VII.3, § 3, 2° : De geoorloofde debetstanden op een rekening die binnen een maand moeten worden afgelost

Dit boek is evenmin van toepassing op :

2°de geoorloofde debetstanden op een rekening die binnen een maand moeten worden afgelost, met uitzondering van de bepalingen bedoeld in de artikelen VII. 1, VII.2, §§ 2 tot 4, VII. 3, §§ 2 tot 4, VII. 68, VII. 71, § 3, VII. 72 en VII. 73, VII. 77, VII. 85 tot VII. 87, VII. 88 en VII. 89, VII.94, VII. 99, § 1, VII. 100 en VII. 101, VII. 105 en VII. 106, VII. 107, VII. 112, VII 114 tot VII. 122, VII. 158 tot VII. 188, VII. 196, VII. 199, VII.200, VII. 201, 1° en 2°, VII. 204, VII. 205, VII. 215 tot VII. 219;

Commentaar

De wet van 13 juni 2010 voerde definities in van de begrippen debetfaciliteit en overschrijding. Deze kwamen uit Richtlijn 2008/4/EG. De Richtlijn vermeldt evenwel niet de notie kredietopening, die de wetgever wel behield in de Belgische wet (zie ook de commentaren bij de definitie van het begrip kredietopening). De definitie van kredietopening is algemeen gehouden en omvat alle kredietovereenkomsten waarvoor de consument opeenvolgende kredietopnemingen kan verrichten zonder vanaf het begin gebonden te zijn aan een aflossingsschema. Debetfaciliteiten zijn een vorm van kredietopening toegekend in de vorm van voorschotten op rekening. Dit zijn bijgevolg overeenkomsten aangegaan door kredietinstellingen. Andere kredietopeningen nemen andere vormen aan, zonder gekoppeld te zijn aan een rekening, en worden met name toegekend door grote ketens in de detailhandel of bedrijven gespecialiseerd in verkoop op afstand. Een overschrijding is een tijdelijke benutting (VII.101) van de debetfaciliteit bovenop de kredietlimiet (of bovenop de faciliteiten die een rekening biedt bij ontstentenis van een kredietovereenkomst) met stilzwijgende instemming van kredietgever. Het Wetboek bevat eveneens een reglementering (in artikel VII.100) van toepassing op debetfaciliteiten die zonder akkoord, en zelfs stilzwijgend, worden afgesloten.

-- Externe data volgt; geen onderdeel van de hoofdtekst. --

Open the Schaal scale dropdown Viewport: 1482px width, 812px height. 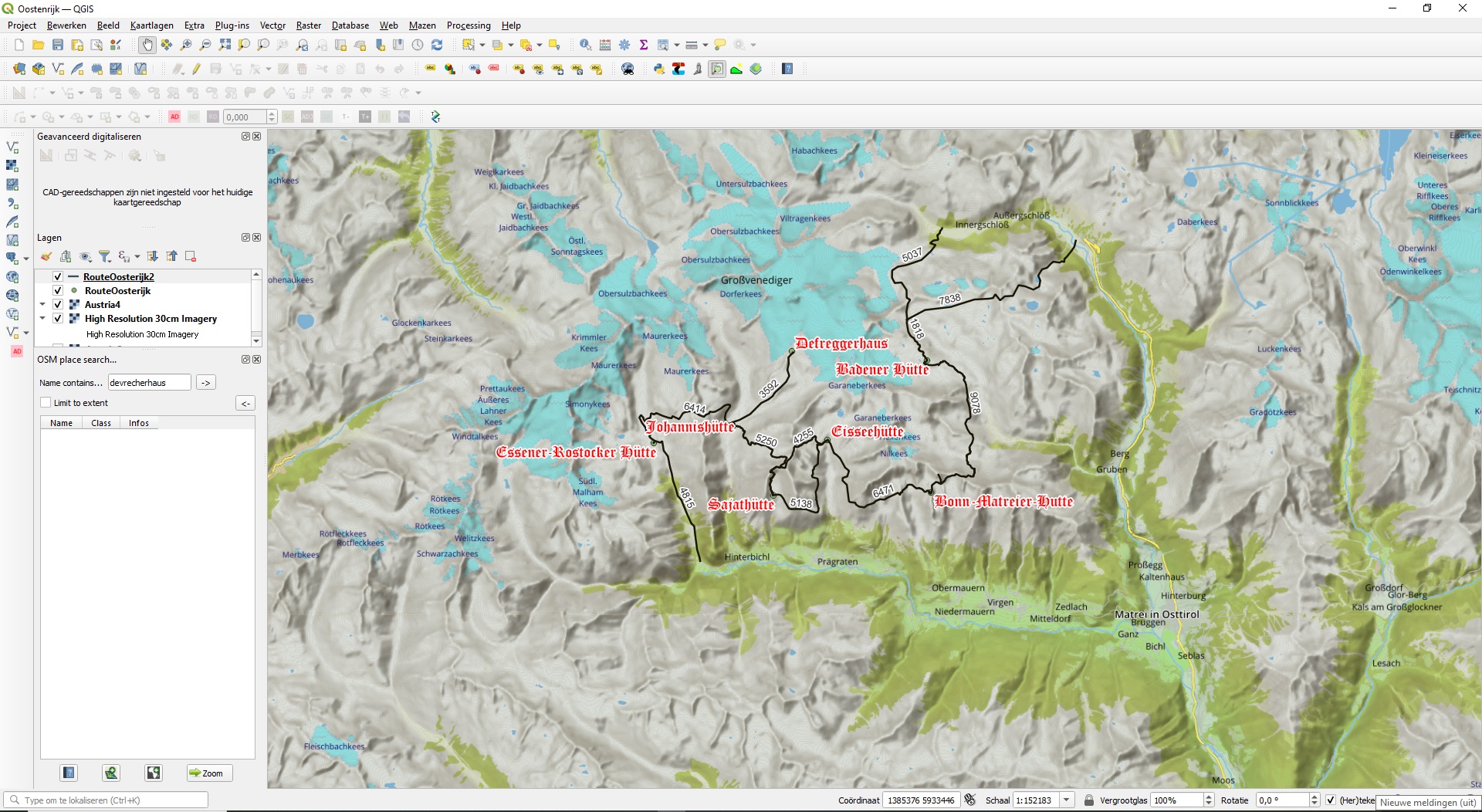(x=1067, y=800)
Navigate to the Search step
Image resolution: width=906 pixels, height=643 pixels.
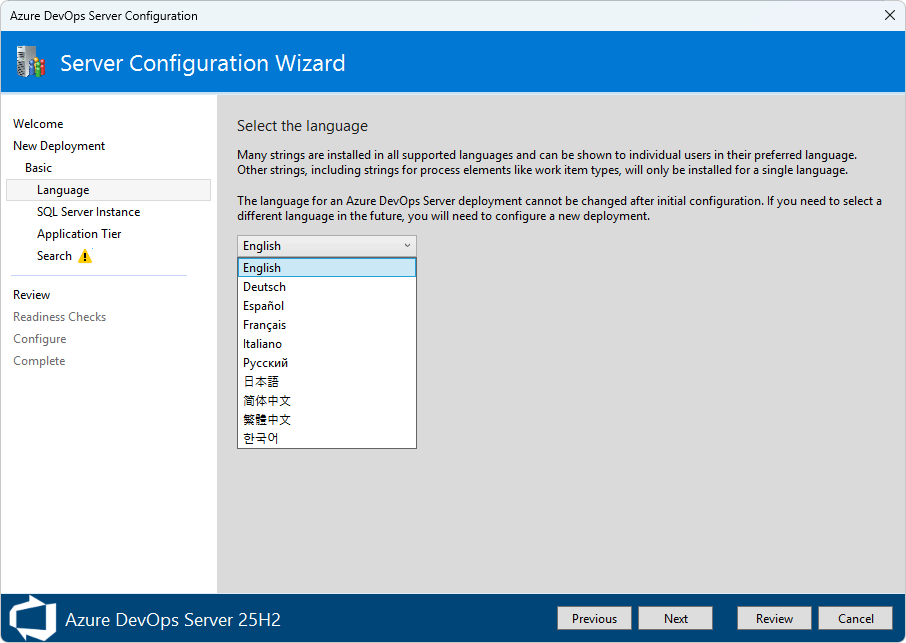[x=54, y=256]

Debetfaciliteiten die binnen de maand terugbetaald moeten worden zijn gedeeltelijk onderworpen (ook al sluit Richtlijn 2008/48/EG alle kredietovereenkomsten van minder dan één maand uit van zijn toepassingsgebied). Het gedeeltelijke regime voorzien in de Belgische wet stelt de kredietgever vrij van de verplichting om een overeenkomst af te sluiten met de verplichte vermeldingen voorzien in artikel VII.78. Echter, de verplichting van de kredietgever om de Europese standaardinformatie inzake consumentenkrediet te leveren blijft behouden (verminderde informatieplicht - artikel VII.71, § 2) dat paradoxaal genoeg het recht vastlegt voor de consument om een exemplaar te verkrijgen van de kredietovereenkomst (artikel VII.71, § 4). Naast de reglementering met betrekking tot het JKP en de maximumtermijnen behoudt de wetgever voor deze overeenkomsten het geheel van het wettelijke regime wat betreft de gevolgen van niet-nakoming, de gebruiken en de verboden evenals de burgerrechtelijke en strafrechtelijke sancties.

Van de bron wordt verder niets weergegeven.